── EXERCISE MATERIAL
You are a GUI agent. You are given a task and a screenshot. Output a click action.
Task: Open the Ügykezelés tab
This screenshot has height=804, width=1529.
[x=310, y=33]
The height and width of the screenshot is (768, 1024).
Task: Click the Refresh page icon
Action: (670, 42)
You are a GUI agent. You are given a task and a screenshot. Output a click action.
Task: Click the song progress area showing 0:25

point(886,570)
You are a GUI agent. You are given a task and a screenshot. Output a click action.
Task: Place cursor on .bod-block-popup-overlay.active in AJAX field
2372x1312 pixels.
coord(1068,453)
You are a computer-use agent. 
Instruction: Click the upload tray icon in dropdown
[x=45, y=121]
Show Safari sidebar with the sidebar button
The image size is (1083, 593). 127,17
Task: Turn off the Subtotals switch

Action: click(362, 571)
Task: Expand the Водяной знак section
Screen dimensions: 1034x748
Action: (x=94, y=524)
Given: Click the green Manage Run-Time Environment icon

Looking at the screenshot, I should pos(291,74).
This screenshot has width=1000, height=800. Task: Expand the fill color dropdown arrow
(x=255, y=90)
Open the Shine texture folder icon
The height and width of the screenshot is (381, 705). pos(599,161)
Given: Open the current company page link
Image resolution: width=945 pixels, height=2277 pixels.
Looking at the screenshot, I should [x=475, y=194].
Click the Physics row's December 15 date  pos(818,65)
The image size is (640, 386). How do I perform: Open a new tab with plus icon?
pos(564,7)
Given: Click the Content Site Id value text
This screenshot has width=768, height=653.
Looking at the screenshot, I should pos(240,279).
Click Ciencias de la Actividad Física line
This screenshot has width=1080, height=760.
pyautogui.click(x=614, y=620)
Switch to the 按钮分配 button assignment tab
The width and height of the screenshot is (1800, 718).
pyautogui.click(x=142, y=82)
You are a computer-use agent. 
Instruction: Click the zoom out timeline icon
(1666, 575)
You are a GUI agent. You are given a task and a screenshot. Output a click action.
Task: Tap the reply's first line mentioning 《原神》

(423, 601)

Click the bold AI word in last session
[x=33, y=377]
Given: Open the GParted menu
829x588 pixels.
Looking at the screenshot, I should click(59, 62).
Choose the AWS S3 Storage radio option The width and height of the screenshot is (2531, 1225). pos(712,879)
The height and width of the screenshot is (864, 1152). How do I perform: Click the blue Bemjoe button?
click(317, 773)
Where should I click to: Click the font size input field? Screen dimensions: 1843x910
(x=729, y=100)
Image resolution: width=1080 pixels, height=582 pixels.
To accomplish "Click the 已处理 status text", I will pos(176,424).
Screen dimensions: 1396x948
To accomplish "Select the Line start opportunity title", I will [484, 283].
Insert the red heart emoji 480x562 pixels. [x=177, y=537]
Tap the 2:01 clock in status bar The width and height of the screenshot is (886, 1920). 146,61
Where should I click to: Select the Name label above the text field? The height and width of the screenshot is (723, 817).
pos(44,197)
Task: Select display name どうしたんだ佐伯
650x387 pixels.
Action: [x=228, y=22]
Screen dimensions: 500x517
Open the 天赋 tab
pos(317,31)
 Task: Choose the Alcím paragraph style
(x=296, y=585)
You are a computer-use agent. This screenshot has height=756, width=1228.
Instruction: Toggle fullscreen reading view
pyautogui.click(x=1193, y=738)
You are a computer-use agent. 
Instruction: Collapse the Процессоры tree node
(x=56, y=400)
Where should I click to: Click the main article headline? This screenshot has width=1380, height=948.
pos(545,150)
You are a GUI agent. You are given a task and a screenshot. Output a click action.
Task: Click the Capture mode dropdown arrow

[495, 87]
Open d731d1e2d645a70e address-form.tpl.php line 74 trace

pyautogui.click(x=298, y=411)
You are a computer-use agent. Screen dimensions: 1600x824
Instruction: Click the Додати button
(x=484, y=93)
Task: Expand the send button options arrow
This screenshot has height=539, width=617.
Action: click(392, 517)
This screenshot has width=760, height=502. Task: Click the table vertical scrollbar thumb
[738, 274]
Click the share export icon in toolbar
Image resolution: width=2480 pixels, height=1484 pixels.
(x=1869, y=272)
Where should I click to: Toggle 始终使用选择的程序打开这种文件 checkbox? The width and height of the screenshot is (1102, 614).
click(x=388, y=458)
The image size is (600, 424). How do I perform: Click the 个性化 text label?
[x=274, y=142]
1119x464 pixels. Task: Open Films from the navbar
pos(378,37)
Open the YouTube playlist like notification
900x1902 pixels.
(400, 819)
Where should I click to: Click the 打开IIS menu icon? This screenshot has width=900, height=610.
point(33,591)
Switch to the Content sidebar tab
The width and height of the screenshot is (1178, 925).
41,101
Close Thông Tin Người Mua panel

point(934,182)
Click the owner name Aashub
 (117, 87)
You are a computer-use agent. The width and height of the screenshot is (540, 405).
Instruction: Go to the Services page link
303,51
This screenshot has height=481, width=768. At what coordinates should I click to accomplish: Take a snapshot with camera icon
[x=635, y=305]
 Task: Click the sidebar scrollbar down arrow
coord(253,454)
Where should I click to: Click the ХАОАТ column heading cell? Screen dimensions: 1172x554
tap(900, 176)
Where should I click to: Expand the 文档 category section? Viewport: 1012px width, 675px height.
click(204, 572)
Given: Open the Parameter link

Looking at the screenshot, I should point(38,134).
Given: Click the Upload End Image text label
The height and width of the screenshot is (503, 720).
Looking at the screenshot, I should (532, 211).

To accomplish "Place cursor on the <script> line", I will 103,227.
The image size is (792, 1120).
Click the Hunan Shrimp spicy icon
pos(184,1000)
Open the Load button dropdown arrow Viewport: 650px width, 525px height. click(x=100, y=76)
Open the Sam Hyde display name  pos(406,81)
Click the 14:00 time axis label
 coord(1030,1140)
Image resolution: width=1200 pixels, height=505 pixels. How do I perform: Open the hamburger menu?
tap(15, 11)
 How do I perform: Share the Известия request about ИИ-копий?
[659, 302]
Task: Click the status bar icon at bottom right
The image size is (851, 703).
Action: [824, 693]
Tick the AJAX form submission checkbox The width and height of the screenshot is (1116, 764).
────
§ WHAT THE TASK REQUIRES: The response should contain each record above, retyped exactly.

§ ANSWER TO THE EXERCISE:
You are a GUI agent. You are given a task and a screenshot. Output a click action.
Task: Open the Ügykezelés tab
This screenshot has height=804, width=1529.
[x=310, y=33]
The height and width of the screenshot is (768, 1024).
Task: Click the Refresh page icon
Action: (670, 42)
You are a GUI agent. You are given a task and a screenshot. Output a click action.
Task: Click the song progress area showing 0:25

point(886,570)
You are a GUI agent. You are given a task and a screenshot. Output a click action.
Task: Place cursor on .bod-block-popup-overlay.active in AJAX field
2372x1312 pixels.
coord(1068,453)
You are a computer-use agent. 
Instruction: Click the upload tray icon in dropdown
[x=45, y=121]
Show Safari sidebar with the sidebar button
The image size is (1083, 593). 127,17
Task: Turn off the Subtotals switch

Action: click(362, 571)
Task: Expand the Водяной знак section
Screen dimensions: 1034x748
Action: (x=94, y=524)
Given: Click the green Manage Run-Time Environment icon

Looking at the screenshot, I should pos(291,74).
This screenshot has width=1000, height=800. Task: Expand the fill color dropdown arrow
(x=255, y=90)
Open the Shine texture folder icon
The height and width of the screenshot is (381, 705). pos(599,161)
Given: Open the current company page link
Image resolution: width=945 pixels, height=2277 pixels.
Looking at the screenshot, I should [x=475, y=194].
Click the Physics row's December 15 date  pos(818,65)
The image size is (640, 386). How do I perform: Open a new tab with plus icon?
pos(564,7)
Given: Click the Content Site Id value text
This screenshot has width=768, height=653.
Looking at the screenshot, I should pos(240,279).
Click Ciencias de la Actividad Física line
This screenshot has width=1080, height=760.
pyautogui.click(x=614, y=620)
Switch to the 按钮分配 button assignment tab
The width and height of the screenshot is (1800, 718).
pyautogui.click(x=142, y=82)
You are a computer-use agent. 
Instruction: Click the zoom out timeline icon
(1666, 575)
You are a GUI agent. You are given a task and a screenshot. Output a click action.
Task: Tap the reply's first line mentioning 《原神》

(423, 601)

Click the bold AI word in last session
[x=33, y=377]
Given: Open the GParted menu
829x588 pixels.
Looking at the screenshot, I should click(59, 62).
Choose the AWS S3 Storage radio option The width and height of the screenshot is (2531, 1225). pos(712,879)
The height and width of the screenshot is (864, 1152). How do I perform: Click the blue Bemjoe button?
click(317, 773)
Where should I click to: Click the font size input field? Screen dimensions: 1843x910
(x=729, y=100)
Image resolution: width=1080 pixels, height=582 pixels.
To accomplish "Click the 已处理 status text", I will pos(176,424).
Screen dimensions: 1396x948
To accomplish "Select the Line start opportunity title", I will [484, 283].
Insert the red heart emoji 480x562 pixels. [x=177, y=537]
Tap the 2:01 clock in status bar The width and height of the screenshot is (886, 1920). 146,61
Where should I click to: Select the Name label above the text field? The height and width of the screenshot is (723, 817).
pos(44,197)
Task: Select display name どうしたんだ佐伯
650x387 pixels.
Action: [x=228, y=22]
Screen dimensions: 500x517
Open the 天赋 tab
pos(317,31)
 Task: Choose the Alcím paragraph style
(x=296, y=585)
You are a computer-use agent. This screenshot has height=756, width=1228.
Instruction: Toggle fullscreen reading view
pyautogui.click(x=1193, y=738)
You are a computer-use agent. 
Instruction: Collapse the Процессоры tree node
(x=56, y=400)
Where should I click to: Click the main article headline? This screenshot has width=1380, height=948.
pos(545,150)
You are a GUI agent. You are given a task and a screenshot. Output a click action.
Task: Click the Capture mode dropdown arrow

[495, 87]
Open d731d1e2d645a70e address-form.tpl.php line 74 trace

pyautogui.click(x=298, y=411)
You are a computer-use agent. Screen dimensions: 1600x824
Instruction: Click the Додати button
(x=484, y=93)
Task: Expand the send button options arrow
This screenshot has height=539, width=617.
Action: click(392, 517)
This screenshot has width=760, height=502. Task: Click the table vertical scrollbar thumb
[738, 274]
Click the share export icon in toolbar
Image resolution: width=2480 pixels, height=1484 pixels.
(x=1869, y=272)
Where should I click to: Toggle 始终使用选择的程序打开这种文件 checkbox? The width and height of the screenshot is (1102, 614).
click(x=388, y=458)
The image size is (600, 424). How do I perform: Click the 个性化 text label?
[x=274, y=142]
1119x464 pixels. Task: Open Films from the navbar
pos(378,37)
Open the YouTube playlist like notification
900x1902 pixels.
(400, 819)
Where should I click to: Click the 打开IIS menu icon? This screenshot has width=900, height=610.
point(33,591)
Switch to the Content sidebar tab
The width and height of the screenshot is (1178, 925).
41,101
Close Thông Tin Người Mua panel

point(934,182)
Click the owner name Aashub
 (117, 87)
You are a computer-use agent. The width and height of the screenshot is (540, 405).
Instruction: Go to the Services page link
303,51
This screenshot has height=481, width=768. At what coordinates should I click to accomplish: Take a snapshot with camera icon
[x=635, y=305]
 Task: Click the sidebar scrollbar down arrow
coord(253,454)
Where should I click to: Click the ХАОАТ column heading cell? Screen dimensions: 1172x554
tap(900, 176)
Where should I click to: Expand the 文档 category section? Viewport: 1012px width, 675px height.
click(204, 572)
Given: Open the Parameter link

Looking at the screenshot, I should point(38,134).
Given: Click the Upload End Image text label
The height and width of the screenshot is (503, 720).
Looking at the screenshot, I should (532, 211).

To accomplish "Place cursor on the <script> line", I will 103,227.
The image size is (792, 1120).
Click the Hunan Shrimp spicy icon
pos(184,1000)
Open the Load button dropdown arrow Viewport: 650px width, 525px height. click(x=100, y=76)
Open the Sam Hyde display name  pos(406,81)
Click the 14:00 time axis label
 coord(1030,1140)
Image resolution: width=1200 pixels, height=505 pixels. How do I perform: Open the hamburger menu?
tap(15, 11)
 How do I perform: Share the Известия request about ИИ-копий?
[659, 302]
Task: Click the status bar icon at bottom right
The image size is (851, 703).
Action: [824, 693]
Tick the AJAX form submission checkbox The width and height of the screenshot is (1116, 764).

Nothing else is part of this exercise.